* Alıştırma ayrıntıları: Aşağıda "Click the purple" ifadesini içeren satırdan "will [x=736, y=556]." ifadesini içeren satıra kadar olan satırları, iki uçtaki satır da dahil olmak üzere, hiçbir değişiklik yapmadan yazın.

* Çıkarılan satırlar:
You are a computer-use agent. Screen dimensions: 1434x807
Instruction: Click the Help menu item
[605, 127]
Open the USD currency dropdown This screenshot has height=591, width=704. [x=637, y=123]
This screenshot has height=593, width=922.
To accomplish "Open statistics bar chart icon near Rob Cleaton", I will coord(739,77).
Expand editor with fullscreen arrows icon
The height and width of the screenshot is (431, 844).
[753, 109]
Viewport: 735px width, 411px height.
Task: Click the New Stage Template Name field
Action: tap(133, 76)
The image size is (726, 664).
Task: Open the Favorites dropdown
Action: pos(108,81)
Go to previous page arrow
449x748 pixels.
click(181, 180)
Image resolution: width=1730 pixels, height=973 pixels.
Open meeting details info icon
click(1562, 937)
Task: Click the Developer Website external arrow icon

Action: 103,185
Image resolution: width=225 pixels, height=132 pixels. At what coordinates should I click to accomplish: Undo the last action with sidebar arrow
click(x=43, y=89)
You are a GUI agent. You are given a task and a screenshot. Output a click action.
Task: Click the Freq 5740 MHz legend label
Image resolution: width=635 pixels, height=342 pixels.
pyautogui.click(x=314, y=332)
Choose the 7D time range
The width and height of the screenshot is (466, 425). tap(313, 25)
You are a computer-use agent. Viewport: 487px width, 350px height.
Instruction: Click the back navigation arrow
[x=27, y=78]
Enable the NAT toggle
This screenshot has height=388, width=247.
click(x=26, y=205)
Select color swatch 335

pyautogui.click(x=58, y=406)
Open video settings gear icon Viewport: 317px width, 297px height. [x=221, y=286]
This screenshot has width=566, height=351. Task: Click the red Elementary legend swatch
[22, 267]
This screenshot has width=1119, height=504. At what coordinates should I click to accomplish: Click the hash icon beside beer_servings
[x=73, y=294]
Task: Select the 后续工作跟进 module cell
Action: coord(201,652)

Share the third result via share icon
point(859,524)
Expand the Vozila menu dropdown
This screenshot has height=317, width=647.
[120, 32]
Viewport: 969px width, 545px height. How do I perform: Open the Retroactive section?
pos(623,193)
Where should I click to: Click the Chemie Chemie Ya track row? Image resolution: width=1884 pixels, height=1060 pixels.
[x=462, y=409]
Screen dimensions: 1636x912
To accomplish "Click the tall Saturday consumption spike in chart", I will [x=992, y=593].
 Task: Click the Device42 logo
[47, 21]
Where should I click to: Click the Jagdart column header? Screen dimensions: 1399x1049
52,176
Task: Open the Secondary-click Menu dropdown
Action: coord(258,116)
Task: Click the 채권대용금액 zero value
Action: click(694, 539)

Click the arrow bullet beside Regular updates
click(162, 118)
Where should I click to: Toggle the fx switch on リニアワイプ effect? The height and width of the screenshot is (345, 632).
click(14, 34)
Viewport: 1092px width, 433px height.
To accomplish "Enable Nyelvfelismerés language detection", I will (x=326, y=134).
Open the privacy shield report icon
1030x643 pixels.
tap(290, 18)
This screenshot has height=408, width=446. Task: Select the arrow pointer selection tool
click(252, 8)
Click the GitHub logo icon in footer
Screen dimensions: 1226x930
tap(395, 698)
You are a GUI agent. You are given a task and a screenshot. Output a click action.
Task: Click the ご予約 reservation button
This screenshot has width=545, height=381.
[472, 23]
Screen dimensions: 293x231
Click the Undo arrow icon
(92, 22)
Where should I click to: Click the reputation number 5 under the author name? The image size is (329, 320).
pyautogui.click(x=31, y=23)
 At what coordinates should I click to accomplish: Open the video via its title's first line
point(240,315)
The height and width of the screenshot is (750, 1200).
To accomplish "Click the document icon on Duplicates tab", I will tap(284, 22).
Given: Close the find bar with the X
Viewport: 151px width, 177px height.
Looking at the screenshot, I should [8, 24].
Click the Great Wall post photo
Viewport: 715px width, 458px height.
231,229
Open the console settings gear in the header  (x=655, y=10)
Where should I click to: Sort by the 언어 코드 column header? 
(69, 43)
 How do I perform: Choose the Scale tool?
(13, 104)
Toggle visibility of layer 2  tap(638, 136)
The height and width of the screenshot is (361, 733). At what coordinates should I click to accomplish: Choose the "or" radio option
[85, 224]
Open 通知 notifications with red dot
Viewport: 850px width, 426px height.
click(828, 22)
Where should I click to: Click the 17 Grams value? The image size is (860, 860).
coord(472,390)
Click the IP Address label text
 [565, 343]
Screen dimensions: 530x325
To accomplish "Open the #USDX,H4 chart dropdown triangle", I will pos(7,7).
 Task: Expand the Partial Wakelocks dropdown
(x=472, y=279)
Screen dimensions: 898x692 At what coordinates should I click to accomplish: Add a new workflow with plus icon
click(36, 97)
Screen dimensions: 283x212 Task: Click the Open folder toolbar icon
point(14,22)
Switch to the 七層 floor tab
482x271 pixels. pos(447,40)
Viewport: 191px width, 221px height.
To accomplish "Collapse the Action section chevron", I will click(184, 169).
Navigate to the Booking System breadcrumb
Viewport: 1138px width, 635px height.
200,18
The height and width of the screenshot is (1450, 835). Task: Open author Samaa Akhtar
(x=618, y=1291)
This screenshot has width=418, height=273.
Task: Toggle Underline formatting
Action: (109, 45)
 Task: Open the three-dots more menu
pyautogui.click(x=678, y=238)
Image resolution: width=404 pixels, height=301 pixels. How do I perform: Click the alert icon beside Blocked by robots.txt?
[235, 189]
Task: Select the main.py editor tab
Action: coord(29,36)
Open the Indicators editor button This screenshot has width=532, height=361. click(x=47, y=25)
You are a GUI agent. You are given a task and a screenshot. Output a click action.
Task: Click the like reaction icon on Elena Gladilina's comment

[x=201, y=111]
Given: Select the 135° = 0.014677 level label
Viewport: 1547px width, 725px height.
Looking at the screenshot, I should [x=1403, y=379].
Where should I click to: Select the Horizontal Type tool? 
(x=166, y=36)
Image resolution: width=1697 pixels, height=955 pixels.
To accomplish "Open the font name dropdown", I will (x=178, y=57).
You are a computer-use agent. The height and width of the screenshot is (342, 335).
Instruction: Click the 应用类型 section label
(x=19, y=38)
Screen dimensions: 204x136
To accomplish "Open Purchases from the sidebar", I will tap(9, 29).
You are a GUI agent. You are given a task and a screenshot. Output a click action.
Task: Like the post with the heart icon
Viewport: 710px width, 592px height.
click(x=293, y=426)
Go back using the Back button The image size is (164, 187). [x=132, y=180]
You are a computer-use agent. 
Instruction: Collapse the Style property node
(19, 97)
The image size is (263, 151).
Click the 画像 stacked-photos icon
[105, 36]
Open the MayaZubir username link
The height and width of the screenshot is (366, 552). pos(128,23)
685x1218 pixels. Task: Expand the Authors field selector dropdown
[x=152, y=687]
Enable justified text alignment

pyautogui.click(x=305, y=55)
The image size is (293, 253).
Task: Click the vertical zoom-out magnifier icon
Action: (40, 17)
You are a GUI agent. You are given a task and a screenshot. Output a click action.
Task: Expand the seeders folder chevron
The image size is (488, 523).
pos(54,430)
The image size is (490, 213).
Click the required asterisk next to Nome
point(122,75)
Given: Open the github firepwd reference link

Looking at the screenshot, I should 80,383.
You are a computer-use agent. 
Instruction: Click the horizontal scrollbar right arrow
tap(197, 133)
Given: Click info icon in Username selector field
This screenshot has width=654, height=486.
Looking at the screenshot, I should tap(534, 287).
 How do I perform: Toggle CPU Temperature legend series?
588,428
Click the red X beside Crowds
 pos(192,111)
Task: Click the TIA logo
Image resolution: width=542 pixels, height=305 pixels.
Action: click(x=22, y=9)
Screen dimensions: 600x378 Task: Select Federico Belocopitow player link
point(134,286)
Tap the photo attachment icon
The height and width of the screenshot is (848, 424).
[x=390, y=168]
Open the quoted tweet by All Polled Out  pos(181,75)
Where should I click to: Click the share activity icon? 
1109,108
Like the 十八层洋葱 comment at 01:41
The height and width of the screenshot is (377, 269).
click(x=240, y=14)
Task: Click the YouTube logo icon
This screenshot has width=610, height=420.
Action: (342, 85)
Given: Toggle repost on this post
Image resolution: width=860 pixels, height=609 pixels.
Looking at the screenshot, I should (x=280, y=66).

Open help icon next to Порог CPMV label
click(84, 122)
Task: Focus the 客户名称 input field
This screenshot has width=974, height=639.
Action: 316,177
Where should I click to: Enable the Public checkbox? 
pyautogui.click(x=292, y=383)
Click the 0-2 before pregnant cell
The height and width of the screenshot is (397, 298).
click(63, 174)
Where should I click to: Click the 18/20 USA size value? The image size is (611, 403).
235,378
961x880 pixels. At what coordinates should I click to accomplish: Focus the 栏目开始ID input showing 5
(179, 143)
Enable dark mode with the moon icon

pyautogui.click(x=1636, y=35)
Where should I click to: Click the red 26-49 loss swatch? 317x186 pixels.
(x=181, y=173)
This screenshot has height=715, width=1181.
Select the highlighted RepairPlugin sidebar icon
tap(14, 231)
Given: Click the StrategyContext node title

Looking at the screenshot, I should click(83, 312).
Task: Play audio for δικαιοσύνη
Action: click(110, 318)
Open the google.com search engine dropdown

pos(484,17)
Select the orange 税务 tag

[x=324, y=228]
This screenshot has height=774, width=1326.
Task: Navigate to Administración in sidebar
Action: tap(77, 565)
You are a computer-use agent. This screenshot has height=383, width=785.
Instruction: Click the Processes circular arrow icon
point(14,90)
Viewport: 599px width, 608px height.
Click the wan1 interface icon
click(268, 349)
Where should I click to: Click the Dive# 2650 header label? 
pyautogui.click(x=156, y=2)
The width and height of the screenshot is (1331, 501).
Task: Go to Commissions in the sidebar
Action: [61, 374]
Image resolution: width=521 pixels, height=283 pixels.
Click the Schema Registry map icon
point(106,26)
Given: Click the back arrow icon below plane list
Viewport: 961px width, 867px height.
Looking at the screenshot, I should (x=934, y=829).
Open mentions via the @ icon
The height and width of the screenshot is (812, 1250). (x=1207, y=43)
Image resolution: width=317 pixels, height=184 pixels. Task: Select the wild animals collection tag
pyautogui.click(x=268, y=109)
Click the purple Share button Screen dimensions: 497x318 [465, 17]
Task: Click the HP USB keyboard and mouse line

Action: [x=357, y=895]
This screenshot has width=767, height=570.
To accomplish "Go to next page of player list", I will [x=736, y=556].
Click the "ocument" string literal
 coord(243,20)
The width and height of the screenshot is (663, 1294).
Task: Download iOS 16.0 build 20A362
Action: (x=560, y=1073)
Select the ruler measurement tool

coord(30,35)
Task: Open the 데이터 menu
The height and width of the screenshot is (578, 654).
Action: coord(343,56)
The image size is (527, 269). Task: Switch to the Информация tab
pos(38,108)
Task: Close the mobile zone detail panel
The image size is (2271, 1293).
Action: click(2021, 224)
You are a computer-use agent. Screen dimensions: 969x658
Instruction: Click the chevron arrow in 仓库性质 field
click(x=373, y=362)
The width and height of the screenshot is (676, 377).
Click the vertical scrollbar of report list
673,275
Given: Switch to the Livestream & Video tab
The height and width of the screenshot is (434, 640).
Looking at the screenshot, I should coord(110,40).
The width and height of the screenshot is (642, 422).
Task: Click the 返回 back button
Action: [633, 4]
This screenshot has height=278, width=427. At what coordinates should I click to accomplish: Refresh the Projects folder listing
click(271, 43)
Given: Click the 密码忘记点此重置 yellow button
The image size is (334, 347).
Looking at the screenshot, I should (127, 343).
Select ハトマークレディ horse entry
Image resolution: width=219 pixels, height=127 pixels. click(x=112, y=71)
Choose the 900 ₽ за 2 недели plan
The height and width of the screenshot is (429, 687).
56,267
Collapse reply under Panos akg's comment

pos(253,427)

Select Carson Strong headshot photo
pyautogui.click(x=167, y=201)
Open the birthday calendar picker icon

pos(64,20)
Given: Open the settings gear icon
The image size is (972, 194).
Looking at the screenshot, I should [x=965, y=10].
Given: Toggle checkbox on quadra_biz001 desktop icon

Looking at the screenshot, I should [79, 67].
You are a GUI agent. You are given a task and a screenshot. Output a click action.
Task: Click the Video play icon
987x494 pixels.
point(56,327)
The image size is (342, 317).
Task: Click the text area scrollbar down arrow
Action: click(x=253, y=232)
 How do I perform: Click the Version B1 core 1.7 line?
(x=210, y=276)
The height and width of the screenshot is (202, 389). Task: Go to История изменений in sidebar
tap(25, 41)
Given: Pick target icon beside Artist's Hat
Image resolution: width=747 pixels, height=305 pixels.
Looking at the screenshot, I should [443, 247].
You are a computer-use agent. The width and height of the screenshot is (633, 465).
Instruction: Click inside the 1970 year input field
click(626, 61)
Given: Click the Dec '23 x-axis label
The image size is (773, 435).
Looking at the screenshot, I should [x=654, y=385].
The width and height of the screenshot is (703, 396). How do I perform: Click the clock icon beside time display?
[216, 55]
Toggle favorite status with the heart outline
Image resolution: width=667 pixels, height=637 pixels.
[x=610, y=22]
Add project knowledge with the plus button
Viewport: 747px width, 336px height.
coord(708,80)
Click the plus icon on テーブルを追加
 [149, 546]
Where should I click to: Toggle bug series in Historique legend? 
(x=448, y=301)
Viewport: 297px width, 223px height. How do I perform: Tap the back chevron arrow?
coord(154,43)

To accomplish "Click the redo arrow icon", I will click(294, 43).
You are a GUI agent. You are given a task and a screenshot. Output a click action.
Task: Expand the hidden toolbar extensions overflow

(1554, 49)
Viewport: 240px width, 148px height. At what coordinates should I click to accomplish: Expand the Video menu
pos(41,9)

* Bu sorunun çözümü:
Click the purple Share button Screen dimensions: 497x318 [465, 17]
Task: Click the HP USB keyboard and mouse line

Action: [x=357, y=895]
This screenshot has width=767, height=570.
To accomplish "Go to next page of player list", I will [x=736, y=556].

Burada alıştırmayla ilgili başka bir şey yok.